▸ **PROBLEM DETAILS**
Exact reproduction required: the lines below from the line with "Task: Open the MyRSPO portal logo" to the line with "This screenshot has height=469, width=594.", both ends included, and no others.

▸ **INFORMATION**
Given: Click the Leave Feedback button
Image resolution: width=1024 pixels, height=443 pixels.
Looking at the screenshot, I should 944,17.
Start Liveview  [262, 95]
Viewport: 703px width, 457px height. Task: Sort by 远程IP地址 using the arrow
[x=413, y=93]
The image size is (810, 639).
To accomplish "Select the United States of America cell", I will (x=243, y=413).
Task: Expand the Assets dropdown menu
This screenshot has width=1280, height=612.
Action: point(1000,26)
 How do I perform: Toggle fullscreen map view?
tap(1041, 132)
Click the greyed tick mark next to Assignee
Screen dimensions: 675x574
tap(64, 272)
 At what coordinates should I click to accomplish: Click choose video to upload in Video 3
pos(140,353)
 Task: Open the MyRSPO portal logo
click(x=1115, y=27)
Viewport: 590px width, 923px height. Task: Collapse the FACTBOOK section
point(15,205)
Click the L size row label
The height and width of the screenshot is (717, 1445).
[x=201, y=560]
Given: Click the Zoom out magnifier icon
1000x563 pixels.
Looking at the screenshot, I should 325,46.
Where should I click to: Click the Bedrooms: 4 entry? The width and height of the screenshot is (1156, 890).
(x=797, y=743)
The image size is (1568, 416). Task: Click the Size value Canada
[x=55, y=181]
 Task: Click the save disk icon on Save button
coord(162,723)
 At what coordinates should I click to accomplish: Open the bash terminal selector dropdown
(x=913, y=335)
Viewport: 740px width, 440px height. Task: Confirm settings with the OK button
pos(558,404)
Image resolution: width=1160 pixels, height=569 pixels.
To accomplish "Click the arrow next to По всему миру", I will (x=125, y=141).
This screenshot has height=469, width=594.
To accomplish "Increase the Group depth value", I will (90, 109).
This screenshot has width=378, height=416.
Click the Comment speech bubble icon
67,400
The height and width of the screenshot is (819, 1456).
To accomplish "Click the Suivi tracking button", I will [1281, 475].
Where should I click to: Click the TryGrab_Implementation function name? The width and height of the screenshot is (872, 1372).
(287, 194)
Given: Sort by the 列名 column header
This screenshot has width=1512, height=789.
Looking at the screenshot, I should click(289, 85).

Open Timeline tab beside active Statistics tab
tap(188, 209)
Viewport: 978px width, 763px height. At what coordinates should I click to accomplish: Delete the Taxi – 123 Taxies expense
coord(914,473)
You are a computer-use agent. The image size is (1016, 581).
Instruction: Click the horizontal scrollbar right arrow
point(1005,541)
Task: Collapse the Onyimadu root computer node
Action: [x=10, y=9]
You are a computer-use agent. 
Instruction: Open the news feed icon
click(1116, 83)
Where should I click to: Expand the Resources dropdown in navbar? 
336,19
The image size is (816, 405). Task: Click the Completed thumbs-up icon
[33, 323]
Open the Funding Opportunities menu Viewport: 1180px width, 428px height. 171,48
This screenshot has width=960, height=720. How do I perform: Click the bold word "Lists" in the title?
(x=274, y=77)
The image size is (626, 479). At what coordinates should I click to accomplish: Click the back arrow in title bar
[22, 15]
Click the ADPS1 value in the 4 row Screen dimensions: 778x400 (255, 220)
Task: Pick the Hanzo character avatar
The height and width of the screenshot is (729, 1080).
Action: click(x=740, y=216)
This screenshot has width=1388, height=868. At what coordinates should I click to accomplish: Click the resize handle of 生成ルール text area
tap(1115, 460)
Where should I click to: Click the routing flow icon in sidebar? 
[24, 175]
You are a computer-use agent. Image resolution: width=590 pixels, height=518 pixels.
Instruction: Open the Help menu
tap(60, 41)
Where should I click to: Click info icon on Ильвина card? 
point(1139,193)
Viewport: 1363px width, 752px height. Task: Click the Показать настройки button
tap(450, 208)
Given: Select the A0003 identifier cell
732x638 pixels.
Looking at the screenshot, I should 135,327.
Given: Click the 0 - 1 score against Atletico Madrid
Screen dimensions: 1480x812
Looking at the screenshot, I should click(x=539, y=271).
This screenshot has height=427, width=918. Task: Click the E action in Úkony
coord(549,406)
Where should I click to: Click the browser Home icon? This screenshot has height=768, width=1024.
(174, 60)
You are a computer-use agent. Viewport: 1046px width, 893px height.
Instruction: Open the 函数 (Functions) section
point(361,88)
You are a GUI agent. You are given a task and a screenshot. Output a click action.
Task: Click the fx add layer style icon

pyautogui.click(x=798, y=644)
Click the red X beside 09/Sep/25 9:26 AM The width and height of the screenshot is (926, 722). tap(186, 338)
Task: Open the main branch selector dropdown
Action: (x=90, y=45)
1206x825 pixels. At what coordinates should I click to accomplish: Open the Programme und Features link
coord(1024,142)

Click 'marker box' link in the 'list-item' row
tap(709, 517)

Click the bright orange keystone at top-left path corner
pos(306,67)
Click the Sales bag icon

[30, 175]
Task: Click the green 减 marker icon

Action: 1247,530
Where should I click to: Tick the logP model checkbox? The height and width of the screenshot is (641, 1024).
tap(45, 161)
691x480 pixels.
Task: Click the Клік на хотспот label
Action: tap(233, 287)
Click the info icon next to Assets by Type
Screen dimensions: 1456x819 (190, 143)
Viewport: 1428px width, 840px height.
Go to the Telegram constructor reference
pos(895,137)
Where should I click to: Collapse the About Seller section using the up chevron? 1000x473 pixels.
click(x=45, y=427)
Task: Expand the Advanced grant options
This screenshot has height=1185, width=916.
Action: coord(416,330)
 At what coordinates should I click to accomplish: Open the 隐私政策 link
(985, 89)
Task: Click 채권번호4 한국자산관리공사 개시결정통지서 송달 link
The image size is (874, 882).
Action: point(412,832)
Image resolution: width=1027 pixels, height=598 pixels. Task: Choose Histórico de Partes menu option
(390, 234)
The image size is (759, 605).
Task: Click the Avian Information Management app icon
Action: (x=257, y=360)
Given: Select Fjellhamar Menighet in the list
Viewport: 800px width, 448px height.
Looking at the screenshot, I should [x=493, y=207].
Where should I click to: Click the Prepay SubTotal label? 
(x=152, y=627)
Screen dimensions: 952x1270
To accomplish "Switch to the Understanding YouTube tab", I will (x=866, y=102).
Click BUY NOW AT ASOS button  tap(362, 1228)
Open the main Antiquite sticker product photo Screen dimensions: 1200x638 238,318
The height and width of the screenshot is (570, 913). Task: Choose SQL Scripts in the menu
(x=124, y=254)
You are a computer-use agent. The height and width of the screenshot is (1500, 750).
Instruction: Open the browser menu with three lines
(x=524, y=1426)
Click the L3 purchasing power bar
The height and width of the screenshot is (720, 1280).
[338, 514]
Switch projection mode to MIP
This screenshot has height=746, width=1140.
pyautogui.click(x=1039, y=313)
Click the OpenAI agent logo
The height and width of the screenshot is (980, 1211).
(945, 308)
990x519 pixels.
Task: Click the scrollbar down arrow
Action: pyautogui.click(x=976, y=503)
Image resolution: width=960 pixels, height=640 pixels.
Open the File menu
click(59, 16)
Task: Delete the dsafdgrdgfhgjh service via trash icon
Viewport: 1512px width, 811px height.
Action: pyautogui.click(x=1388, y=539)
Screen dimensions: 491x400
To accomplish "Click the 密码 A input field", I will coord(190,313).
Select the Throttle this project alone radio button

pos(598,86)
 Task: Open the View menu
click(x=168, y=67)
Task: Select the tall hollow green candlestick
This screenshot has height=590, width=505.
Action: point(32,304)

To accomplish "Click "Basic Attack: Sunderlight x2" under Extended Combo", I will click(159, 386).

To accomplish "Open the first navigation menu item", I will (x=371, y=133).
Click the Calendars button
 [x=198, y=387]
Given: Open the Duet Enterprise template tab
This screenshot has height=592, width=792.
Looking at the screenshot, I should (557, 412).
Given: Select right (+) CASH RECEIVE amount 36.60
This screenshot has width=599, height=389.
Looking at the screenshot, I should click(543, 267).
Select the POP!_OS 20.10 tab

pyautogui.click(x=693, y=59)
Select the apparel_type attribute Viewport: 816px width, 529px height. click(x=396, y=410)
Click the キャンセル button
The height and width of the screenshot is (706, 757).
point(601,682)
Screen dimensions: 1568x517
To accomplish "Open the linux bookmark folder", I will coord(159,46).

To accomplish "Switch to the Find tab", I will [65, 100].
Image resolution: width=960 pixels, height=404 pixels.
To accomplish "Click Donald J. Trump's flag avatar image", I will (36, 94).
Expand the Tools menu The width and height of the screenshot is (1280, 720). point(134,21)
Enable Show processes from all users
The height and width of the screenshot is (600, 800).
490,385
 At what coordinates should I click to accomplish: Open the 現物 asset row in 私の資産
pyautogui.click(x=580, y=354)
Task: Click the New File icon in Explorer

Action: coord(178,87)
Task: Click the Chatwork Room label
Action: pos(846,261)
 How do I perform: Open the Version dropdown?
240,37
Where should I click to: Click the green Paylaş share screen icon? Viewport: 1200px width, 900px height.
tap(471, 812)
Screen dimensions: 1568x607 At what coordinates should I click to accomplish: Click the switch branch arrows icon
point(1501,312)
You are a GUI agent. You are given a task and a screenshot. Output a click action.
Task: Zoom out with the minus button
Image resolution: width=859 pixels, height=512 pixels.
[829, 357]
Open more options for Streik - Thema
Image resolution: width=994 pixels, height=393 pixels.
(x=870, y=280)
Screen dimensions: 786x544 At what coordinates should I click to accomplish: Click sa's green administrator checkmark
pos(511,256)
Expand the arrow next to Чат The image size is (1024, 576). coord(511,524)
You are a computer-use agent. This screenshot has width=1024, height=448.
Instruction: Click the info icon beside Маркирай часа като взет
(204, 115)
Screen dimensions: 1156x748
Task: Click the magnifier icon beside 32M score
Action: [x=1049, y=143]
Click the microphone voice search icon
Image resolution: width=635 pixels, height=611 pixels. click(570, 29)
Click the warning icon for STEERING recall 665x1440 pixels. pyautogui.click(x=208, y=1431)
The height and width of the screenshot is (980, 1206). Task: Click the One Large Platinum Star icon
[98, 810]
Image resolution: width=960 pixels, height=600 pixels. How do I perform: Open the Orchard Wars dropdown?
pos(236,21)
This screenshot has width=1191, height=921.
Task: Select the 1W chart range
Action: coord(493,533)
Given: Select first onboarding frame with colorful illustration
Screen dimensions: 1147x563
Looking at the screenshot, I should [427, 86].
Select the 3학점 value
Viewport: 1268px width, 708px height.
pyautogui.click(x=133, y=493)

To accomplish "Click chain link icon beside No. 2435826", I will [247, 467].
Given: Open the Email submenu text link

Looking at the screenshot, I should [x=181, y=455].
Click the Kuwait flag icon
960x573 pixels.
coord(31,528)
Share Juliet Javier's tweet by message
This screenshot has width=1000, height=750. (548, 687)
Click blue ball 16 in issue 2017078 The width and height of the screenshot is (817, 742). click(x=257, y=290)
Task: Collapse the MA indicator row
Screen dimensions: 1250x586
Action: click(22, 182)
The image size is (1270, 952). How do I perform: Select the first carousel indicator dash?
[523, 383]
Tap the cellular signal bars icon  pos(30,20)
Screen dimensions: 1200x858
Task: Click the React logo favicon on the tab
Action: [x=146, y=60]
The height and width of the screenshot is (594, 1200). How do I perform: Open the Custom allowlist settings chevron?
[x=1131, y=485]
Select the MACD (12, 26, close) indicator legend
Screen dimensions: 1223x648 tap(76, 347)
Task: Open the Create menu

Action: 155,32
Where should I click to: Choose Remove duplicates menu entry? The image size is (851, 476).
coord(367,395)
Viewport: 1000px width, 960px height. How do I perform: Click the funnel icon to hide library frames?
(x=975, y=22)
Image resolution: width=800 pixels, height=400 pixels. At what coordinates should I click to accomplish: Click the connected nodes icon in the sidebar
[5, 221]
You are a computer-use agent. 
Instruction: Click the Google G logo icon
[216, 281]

▸ **ANSWER SPACE**
 Task: Open the MyRSPO portal logo
click(x=1115, y=27)
Viewport: 590px width, 923px height. Task: Collapse the FACTBOOK section
point(15,205)
Click the L size row label
The height and width of the screenshot is (717, 1445).
[x=201, y=560]
Given: Click the Zoom out magnifier icon
1000x563 pixels.
Looking at the screenshot, I should 325,46.
Where should I click to: Click the Bedrooms: 4 entry? The width and height of the screenshot is (1156, 890).
(x=797, y=743)
The image size is (1568, 416). Task: Click the Size value Canada
[x=55, y=181]
 Task: Click the save disk icon on Save button
coord(162,723)
 At what coordinates should I click to accomplish: Open the bash terminal selector dropdown
(x=913, y=335)
Viewport: 740px width, 440px height. Task: Confirm settings with the OK button
pos(558,404)
Image resolution: width=1160 pixels, height=569 pixels.
To accomplish "Click the arrow next to По всему миру", I will (x=125, y=141).
This screenshot has height=469, width=594.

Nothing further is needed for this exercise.